Additional Benefits

The container vessel is an essential part of the system and port designs should go hand-in-hand with the vessel design to gain even further benefits. For example, until now the beam of the vessel has been limited by the outreach of the ship to shore quayside cranes at the destination ports. This has placed an artificial restriction on the vessel designers. The new system decouples the ship from the crane as additional width on an overhead portal crane is structurally far easier to achieve than on a cantilever, so the berth can be made wide enough even to allow for future larger ships. This gives freedom to naval architects to develop vessels with optimum length / beam / depth to maximise efficiency through the water, or even to adopt wider, shallower profiles for routes with ports that find dredging too costly.

Using a mix of indented berths for the largest vessels interspersed with conventional berths for smaller feeder vessels, the terminal can have a more compact shape. More efficient use can be made of the coastal land with more cargo throughput achieved in a smaller area.
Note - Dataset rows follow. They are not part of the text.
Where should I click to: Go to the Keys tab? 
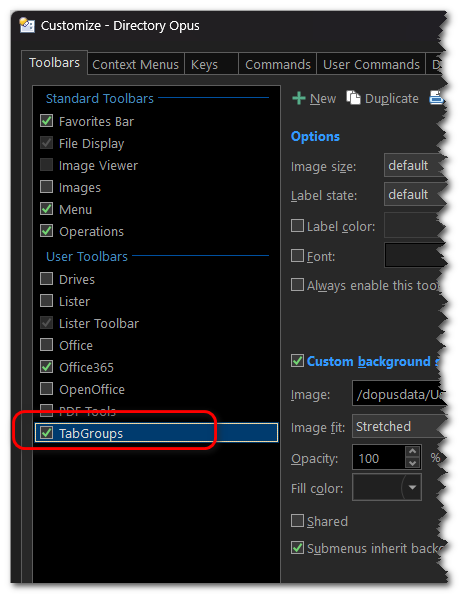pos(211,64)
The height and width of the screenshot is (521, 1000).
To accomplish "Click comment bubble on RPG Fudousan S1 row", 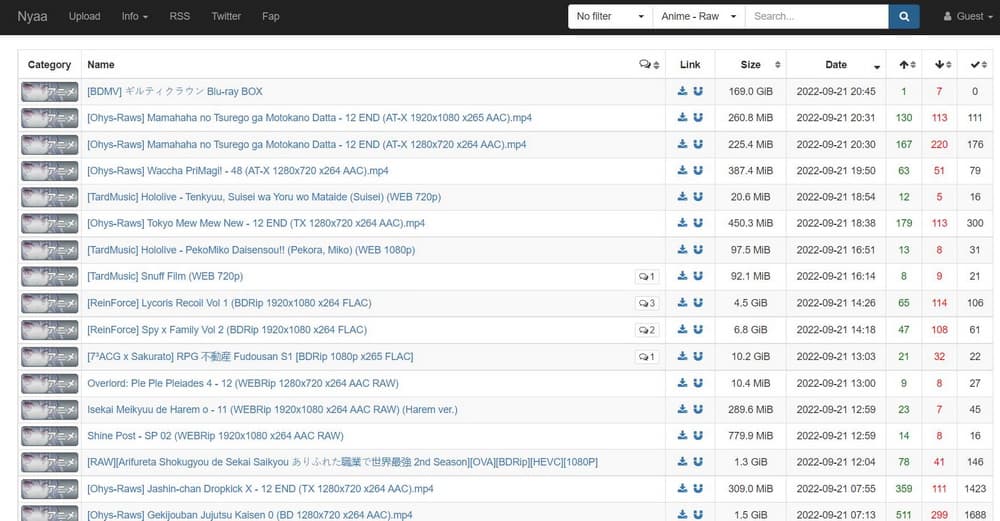I will (x=647, y=357).
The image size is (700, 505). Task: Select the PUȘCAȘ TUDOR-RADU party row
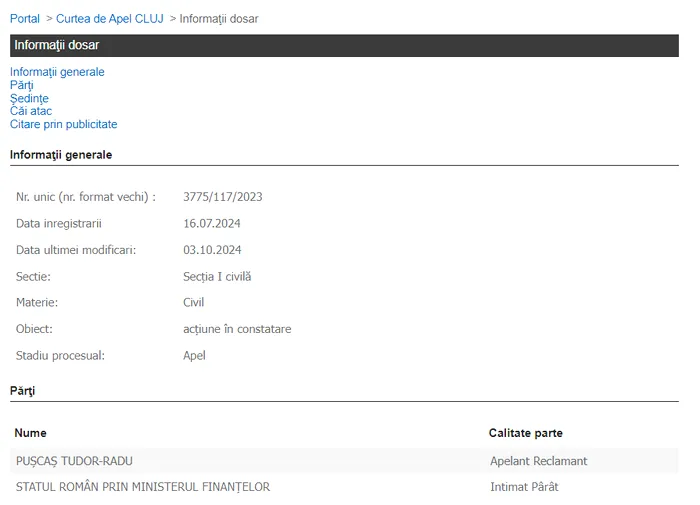[74, 461]
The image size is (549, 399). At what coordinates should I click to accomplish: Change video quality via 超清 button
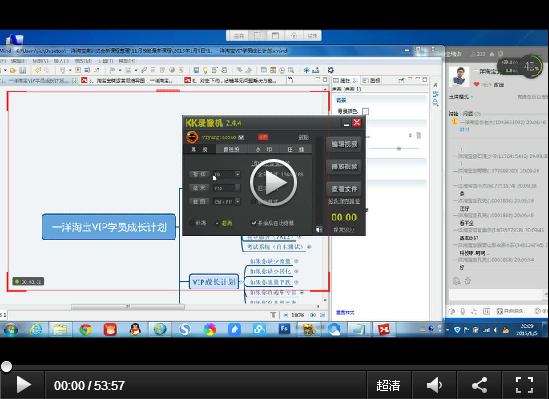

This will benefit the increasing number of ports that are in places where growth has become restricted either because of environmental sensitivity of the coastal strip or constraining urban development surrounding the port.

Other benefits include:

  • Shorter distances between the largest vessels and the on-shore container stacks resulting in shorter journeys on shore with fewer horizontal container movers and less congestion.
  • Faster ship turn-around meaning that fewer ships are needed in the world fleet.
  • Improved safety with the crane leg set back from the quay edge, thus eliminating the risk of ship / crane collisions.
  • Quayside construction is more efficient with only one crane rail within the structure and smaller foundation loads per spreader.
  • Cranes can operate at slower speeds with resulting improved maintenance profile and fatigue life. The crane can operate single, twin or tandem spreaders.